A system for riskless long-term profits in real markets

Discussion in 'Options' started by sambian, Apr 6, 2010.

  1. sambian

    sambian

    I'm just showing that the idea works when tested with real prices. This is how it's done. If you need examples of other people who didn't take into account comissions and slippage, but their work was appreciated, look at Black, Scholes, Merton etc. :)

    The moment in which the trades are done is irrelevant. As I said it could be day, week, month, year, whatever. It could be 1:46 PM. But I have historical daily and monthly closing prices for the examples. If you have historical data for the prices at 1:46 PM, send it to me and I will show you that the results will be very similar :)
     
    #11     Apr 7, 2010
  2. MTE

    MTE

    A closing price is not a real price since you cannot trade at this price. Your portfolio returns $800 more than buy&hold over a 60-year period. This is not an outperformance when you take into account the costs associated with monthly rebalancing.
    There have been a lot of academic work that shows theoretical outperformance, but at the end of the day, what matters is whether a system works in real life or not, and based on your results your system doesn't have any real life value. You can't compare the work of Black and Scholes (option pricing model) to your work. They provided a framework for pricing options and everybody knows that it doesn't work in the real world without adjustments. Your work, on the other hand, is a system that apparently outperforms the market.

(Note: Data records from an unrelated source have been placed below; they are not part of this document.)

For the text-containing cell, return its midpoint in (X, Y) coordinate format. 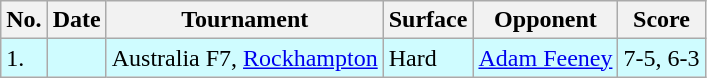
No. (24, 20)
1. (24, 58)
Australia F7, Rockhampton (244, 58)
Surface (428, 20)
Score (662, 20)
Date (76, 20)
Opponent (546, 20)
Adam Feeney (546, 58)
Hard (428, 58)
7-5, 6-3 (662, 58)
Tournament (244, 20)
Return the (X, Y) coordinate for the center point of the cell that contains the specified text.  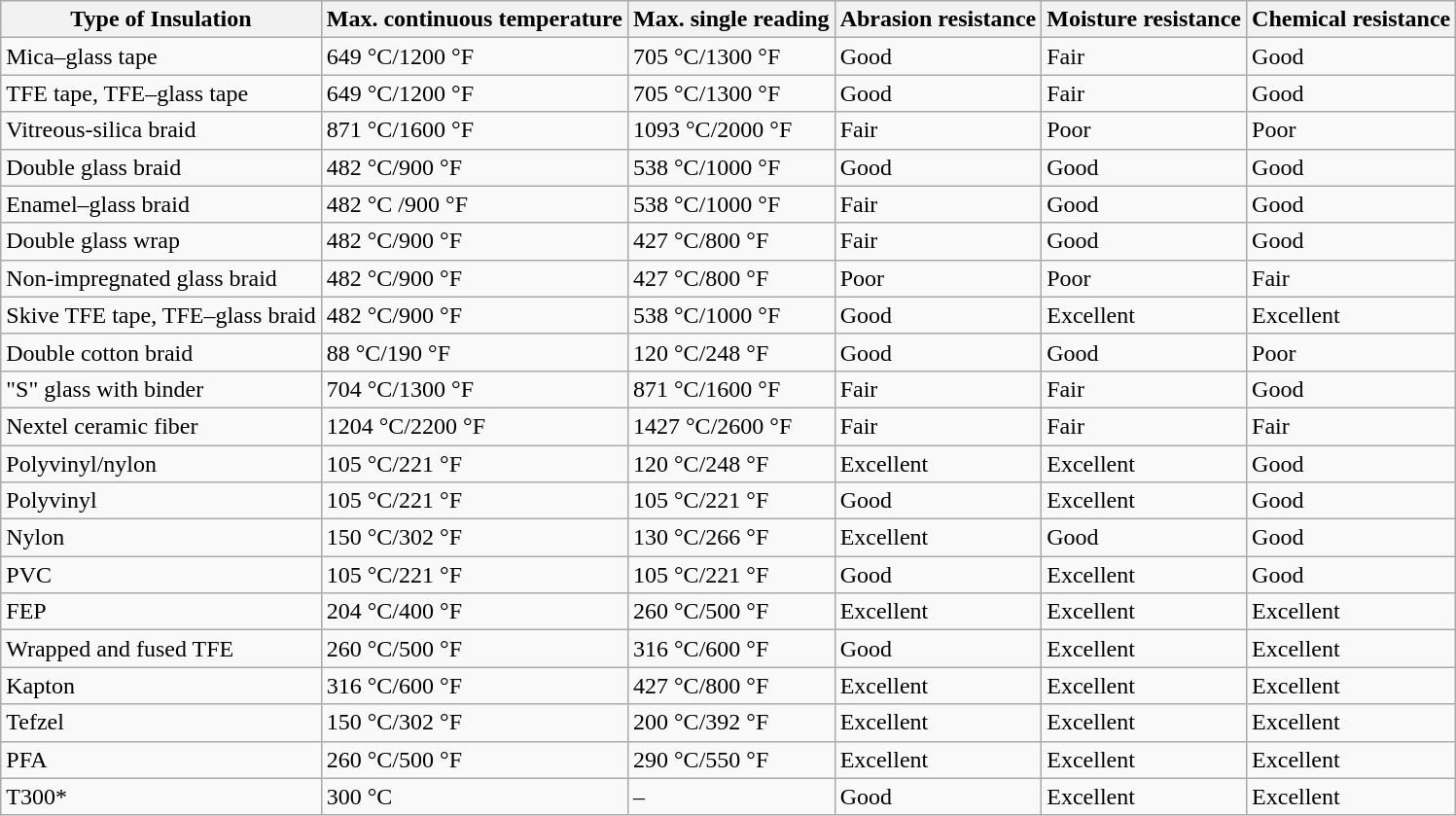
PVC (161, 575)
1204 °C/2200 °F (475, 426)
Nextel ceramic fiber (161, 426)
Vitreous-silica braid (161, 130)
Max. single reading (731, 19)
T300* (161, 797)
204 °C/400 °F (475, 612)
Moisture resistance (1144, 19)
200 °C/392 °F (731, 723)
Polyvinyl (161, 501)
1427 °C/2600 °F (731, 426)
Double glass wrap (161, 241)
Non-impregnated glass braid (161, 278)
130 °C/266 °F (731, 538)
Tefzel (161, 723)
Polyvinyl/nylon (161, 464)
Nylon (161, 538)
TFE tape, TFE–glass tape (161, 93)
482 °C /900 °F (475, 204)
PFA (161, 760)
Skive TFE tape, TFE–glass braid (161, 315)
300 °C (475, 797)
88 °C/190 °F (475, 352)
Max. continuous temperature (475, 19)
Kapton (161, 686)
"S" glass with binder (161, 389)
Double glass braid (161, 167)
704 °C/1300 °F (475, 389)
Enamel–glass braid (161, 204)
290 °C/550 °F (731, 760)
Wrapped and fused TFE (161, 649)
Type of Insulation (161, 19)
1093 °C/2000 °F (731, 130)
Double cotton braid (161, 352)
Abrasion resistance (938, 19)
– (731, 797)
Chemical resistance (1352, 19)
FEP (161, 612)
Mica–glass tape (161, 56)
Return the (x, y) coordinate for the center point of the cell that contains the specified text.  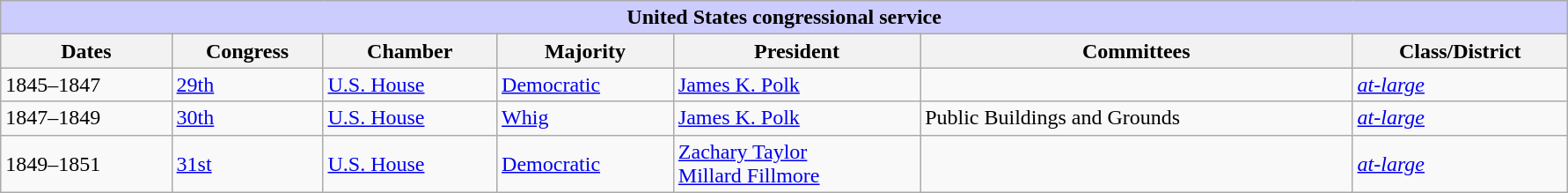
29th (247, 84)
1845–1847 (86, 84)
Chamber (410, 51)
Zachary TaylorMillard Fillmore (796, 164)
Class/District (1460, 51)
30th (247, 118)
Public Buildings and Grounds (1137, 118)
1849–1851 (86, 164)
Congress (247, 51)
Whig (586, 118)
Majority (586, 51)
1847–1849 (86, 118)
Committees (1137, 51)
United States congressional service (785, 18)
31st (247, 164)
President (796, 51)
Dates (86, 51)
Search for the cell housing the specified text and yield its (x, y) center coordinate. 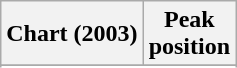
Peakposition (189, 34)
Chart (2003) (72, 34)
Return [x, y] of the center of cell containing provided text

    It's not the moment in which the trade takes place that matters! What matters is that in your backtest you use the price that is not available until after the fact. Just google "look-ahead bias".
     
    #12     Apr 7, 2010
  3. sambian

    sambian

    What do you think, would I post it online if it had big real life value? :) It has theorethical value, which you can not appreciate, and this is fine by me, I'm used to it.

    As I already said, I use prices which are available to me. If you have better database, I will appreaciate it if you send i to me :)
     
    #13     Apr 7, 2010
  4. MTE

    MTE

    I'm more into real life trading value, but if you are more into theoretical value then that's fine by me.

    On a side note, this thread doesn't belong in the options forum, as it has nothing to do with options.
     
    #14     Apr 7, 2010
  5. sambian

    sambian

    I'm also more into real life trading value, I just don't post my real life systems online :)

    MathAndLogic posted the other thread in this forum, so I decided that here is the proper place to post this thread, so that people can follow the discussion. And actually this thread has a lot to do with options, but I have to be very very theoretical to get to that and I'm worried that nobody will understand me.
     
    #15     Apr 7, 2010
  6. I would be interested in how you feel this has to do with options. If you don't want to post it, I'd enjoy a private message.
     
    #16     Apr 7, 2010
  7. rew

    rew

    This is basically a variation of Alexander Green's "Gone Fishin'" strategy: http://www.amazon.com/Gone-Fishin-P...=sr_1_1?ie=UTF8&s=books&qid=1270663164&sr=1-1

    You buy several distinct asset classes and rebalance at the end of each year.

    Because you tend to sell more of whatever is overbought and buy more of whatever is undersold it may well do somewhat better than buy and hold over the long run. OTOH, because the decision of when to rebalance is very arbitrary I suspect that an active trading strategy should do better.
     
    #17     Apr 7, 2010
  8. olias

    olias

    I'm starting to get your drift. I thought you were crazy at first, but I do find this interesting now. Thanks. I haven't read all your posts, but I think I will investigate it and think about it some more
     
    #18     Apr 7, 2010
  9. As i said in another post, the profit only comes from the second order of taylor expansion. it does not worth the commission, let alone slippage.

     
    #19     Apr 7, 2010
  10. sambian

    sambian

    I will surely write what it has to do with options, but I need more time, which I don't have these days.
    Here is something briefly:
    Are you acquainted with the Cox-Ross-Rubinstein option pricing model? Those guys claim to calculate "probability" of up movement and down movement, but in their view an up movement of x is equally likely as a down movement of x. So for example a price increase of 50% is equally likely as a decrease of 50%. This can be seen in their papers. And it is also in the schoolbooks, like the book of Hull for example.
    Do you think that they are right? If not, what do you think is the probability of an up movement of 50% before a down movement of 50%? We assume that the price follows a random walk and the risk-free rate is 0. I think I know the answer and I know how to calculate the probabilities, but I'm not sure whether the way I do it is the best possible, so I'd like to see other peoples' thoughts on the subject.
    Of course, knowing those probabilities can be helpful in trading options. But there are also other theoretical implications following from my system, for which I will write later.